Blumenberg se livre à son tour intensément aux métaphores de l’eau et se lance comme Derrida dans une lecture attentive de Valéry, qu’il ne réalise pourtant qu’en partie. Le projet entier envisageait quatre figures centrales de l’écriture valéryenne : Eupalinos ou l’architecte, Léonard, Faust et Monsieur Teste. Le choix d’une coupure transversale de l’œuvre à travers les quatre figures centrales montre déjà que Valéry importe moins à Blumenberg en tant que poète qu’en tant que penseur. Blumenberg ne se laisse pas impressionner par l’autoportrait de Valéry en tant qu’« anti-philosophe », il ne revient pas non plus à sa poésie et à ses écrits sur l’art et la composition en tant qu’objet d’analyse (Gegenstand). Il préfère retourner aux sources et s’exprime volontairement à travers elles. Une conférence inédite de Blumenberg articule ce mouvement d’une traversée dans la condensation du titre : « Le Léonard de Vinci possible de Paul Valéry ». L’objet d’analyse, la source, le nom de l’artiste de la Renaissance qui donne lieu aux réflexions de Valéry sur le lien entre construire et connaître, n’est pas le point de départ mais s’inscrit au contraire dans le futur d’un possible. Le titre de Blumenberg, « Le Léonard de Vinci possible de Paul Valéry », lie le possible au rapport de l’écrivain français à la personne historique de Léonard de Vinci. Le possible est ce qui remplace l’idée d’un recours à l’histoire et rentre ainsi en rapport avec le Moi pur que nous venons de caractériser avec Derrida comme « potentiel et inactuel ». C’est justement l’occasion pour Blumenberg de procéder à un transfert : il alimente son herméneutique de l’histoire par le concept de construction qui porte en lui même un caractère destructif. Tout au début de sa conférence, Blumenberg écrit :

Mein Thema ist, den Gedanken eines der großen Lyriker der Moderne über einen großen Maler der Kunstgeschichte nachzugehen, und das Ergebnis dieser fast ein ganzes Leben umfassenden Anstrengung ist erstaunlich weit von Ausgangspunkt und Gegenstand, von Dichtung und Malerei, entfernt: es ist eine Theorie der Anstrengung selbst, eine Theorie der Möglichkeit des Verstehens in der Geschichte und über die Jahrhunderte hinweg. (Hans Blumenberg, „Paul Valérys möglicher Leonardo da Vinci“, Manuskript im Nachlass, S. 1-25)

CONSIGNE:
Répondez à ces questions d'après le texte extrait.
(a) Quelles sont les quatre figures centrales de l'écriture valéryenne envisagées par le projet entier ?
(b) Quel est le titre de la conférence inédite de Blumenberg ?
(c) Par quel concept Blumenberg alimente-t-il son herméneutique de l'histoire ?

DONNÉES FOURNIES:
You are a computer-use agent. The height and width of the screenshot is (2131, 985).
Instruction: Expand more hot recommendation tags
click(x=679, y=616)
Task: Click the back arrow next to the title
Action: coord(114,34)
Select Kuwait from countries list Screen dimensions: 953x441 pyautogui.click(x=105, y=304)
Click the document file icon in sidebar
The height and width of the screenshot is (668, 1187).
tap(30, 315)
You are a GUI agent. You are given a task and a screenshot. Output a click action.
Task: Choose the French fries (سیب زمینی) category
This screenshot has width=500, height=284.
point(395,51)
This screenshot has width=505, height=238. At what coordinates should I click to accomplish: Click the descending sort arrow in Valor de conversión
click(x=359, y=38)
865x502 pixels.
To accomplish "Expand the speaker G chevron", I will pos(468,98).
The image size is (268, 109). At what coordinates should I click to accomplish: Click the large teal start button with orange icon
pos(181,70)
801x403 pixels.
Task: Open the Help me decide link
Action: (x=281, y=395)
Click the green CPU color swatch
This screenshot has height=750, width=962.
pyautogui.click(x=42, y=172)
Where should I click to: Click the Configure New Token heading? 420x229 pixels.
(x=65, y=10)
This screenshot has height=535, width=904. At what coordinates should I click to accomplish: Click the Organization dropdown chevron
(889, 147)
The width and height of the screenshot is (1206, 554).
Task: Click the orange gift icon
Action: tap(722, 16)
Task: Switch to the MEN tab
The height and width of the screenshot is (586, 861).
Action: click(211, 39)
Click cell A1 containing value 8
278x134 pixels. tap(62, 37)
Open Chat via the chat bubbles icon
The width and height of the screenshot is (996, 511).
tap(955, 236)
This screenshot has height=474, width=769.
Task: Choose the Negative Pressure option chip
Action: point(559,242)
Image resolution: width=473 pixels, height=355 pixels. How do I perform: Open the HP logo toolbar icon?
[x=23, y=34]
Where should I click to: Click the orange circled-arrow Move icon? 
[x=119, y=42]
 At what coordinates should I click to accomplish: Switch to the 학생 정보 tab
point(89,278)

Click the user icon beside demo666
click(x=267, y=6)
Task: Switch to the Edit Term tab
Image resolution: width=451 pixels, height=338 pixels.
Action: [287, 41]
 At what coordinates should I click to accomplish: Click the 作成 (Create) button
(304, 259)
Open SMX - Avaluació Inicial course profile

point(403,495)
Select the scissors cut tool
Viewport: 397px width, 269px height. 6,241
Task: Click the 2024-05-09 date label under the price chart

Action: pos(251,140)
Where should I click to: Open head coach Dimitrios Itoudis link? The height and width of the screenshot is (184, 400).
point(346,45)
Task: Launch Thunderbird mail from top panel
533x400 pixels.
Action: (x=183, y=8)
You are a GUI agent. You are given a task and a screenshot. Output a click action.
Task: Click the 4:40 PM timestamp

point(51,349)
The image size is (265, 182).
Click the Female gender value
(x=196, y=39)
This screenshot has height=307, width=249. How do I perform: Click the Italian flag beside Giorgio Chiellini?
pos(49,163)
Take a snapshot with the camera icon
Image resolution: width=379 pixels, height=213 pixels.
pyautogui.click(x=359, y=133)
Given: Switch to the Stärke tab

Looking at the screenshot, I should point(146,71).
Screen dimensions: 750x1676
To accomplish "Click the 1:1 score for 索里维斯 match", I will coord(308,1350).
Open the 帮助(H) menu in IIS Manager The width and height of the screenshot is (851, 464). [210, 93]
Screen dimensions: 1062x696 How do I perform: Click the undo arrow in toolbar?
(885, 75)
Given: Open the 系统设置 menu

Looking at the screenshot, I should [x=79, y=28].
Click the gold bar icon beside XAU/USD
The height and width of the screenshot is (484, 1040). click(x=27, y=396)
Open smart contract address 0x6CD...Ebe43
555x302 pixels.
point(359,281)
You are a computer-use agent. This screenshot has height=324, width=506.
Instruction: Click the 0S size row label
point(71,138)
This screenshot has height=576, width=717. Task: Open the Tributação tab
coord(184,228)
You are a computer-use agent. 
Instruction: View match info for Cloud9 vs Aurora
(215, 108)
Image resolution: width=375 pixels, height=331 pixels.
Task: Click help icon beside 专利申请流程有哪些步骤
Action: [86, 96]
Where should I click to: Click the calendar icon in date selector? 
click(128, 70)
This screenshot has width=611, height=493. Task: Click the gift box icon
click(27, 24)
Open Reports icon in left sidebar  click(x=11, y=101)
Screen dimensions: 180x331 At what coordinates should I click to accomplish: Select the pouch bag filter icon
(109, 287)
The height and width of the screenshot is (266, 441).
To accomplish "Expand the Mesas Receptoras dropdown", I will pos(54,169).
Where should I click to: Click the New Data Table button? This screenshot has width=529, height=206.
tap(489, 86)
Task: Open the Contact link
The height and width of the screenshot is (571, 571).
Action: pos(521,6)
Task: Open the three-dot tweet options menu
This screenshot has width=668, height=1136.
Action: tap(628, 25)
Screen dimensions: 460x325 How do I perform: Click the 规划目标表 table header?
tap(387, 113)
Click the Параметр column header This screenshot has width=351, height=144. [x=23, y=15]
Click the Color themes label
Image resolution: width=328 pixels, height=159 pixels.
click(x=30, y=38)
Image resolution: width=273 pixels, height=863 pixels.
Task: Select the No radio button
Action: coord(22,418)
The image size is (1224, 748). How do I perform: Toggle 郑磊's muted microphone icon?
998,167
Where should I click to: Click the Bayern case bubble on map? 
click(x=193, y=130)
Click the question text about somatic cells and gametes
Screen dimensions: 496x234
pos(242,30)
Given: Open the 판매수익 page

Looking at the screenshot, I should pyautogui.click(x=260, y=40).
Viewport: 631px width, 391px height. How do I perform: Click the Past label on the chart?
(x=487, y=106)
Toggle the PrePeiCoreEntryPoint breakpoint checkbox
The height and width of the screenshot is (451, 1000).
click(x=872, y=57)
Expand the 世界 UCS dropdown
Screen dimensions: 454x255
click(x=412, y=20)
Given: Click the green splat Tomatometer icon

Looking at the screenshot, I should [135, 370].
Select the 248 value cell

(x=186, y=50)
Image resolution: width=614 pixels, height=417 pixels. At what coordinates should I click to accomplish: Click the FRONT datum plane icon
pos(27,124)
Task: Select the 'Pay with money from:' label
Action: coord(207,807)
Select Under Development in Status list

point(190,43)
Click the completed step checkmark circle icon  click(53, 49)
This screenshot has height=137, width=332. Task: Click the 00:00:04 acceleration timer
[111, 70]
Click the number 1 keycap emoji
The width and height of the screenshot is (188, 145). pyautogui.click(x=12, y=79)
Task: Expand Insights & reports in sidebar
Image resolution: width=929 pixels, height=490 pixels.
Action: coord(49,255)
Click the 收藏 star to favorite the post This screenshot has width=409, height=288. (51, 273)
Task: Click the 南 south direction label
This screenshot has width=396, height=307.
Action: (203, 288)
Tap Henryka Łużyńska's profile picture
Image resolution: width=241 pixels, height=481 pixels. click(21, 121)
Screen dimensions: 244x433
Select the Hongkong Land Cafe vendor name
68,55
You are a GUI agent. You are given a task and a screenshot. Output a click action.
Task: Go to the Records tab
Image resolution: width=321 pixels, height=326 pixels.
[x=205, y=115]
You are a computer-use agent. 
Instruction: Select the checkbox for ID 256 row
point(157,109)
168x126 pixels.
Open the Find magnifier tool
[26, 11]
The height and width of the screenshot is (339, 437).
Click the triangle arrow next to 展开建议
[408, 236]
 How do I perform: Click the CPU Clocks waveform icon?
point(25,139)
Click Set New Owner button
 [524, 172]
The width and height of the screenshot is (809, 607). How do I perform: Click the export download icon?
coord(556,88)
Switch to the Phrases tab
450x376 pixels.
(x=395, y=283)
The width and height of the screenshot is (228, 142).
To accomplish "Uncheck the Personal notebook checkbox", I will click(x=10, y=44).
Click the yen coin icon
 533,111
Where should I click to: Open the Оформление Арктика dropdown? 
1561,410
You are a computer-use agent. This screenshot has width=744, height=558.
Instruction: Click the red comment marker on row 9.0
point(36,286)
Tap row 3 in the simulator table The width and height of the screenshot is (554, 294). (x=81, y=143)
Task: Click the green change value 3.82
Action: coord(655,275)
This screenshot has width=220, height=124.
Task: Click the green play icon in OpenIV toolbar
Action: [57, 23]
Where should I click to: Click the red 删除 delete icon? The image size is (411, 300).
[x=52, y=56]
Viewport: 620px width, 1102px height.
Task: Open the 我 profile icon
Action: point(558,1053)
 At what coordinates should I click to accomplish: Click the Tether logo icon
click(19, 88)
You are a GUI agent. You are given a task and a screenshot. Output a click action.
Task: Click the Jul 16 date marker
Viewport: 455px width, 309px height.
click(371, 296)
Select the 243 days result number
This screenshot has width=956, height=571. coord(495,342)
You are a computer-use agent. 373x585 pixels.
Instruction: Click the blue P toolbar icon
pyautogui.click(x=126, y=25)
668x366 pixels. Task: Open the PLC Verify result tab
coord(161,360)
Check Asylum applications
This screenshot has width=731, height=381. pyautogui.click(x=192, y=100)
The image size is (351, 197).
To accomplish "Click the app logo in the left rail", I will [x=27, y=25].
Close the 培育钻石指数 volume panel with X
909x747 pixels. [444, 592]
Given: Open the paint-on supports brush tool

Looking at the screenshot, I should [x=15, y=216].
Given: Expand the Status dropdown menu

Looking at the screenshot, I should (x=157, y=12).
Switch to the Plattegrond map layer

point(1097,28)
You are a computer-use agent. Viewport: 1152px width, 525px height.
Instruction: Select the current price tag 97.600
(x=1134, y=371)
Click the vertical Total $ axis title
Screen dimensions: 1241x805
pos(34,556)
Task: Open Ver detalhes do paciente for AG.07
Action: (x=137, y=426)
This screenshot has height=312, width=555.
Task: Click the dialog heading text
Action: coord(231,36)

CORRIGÉ:
(a) Eupalinos ou l'architecte, Léonard, Faust et Monsieur Teste.
(b) « Le Léonard de Vinci possible de Paul Valéry ».
(c) Par le concept de construction, qui porte en lui-même un caractère destructif.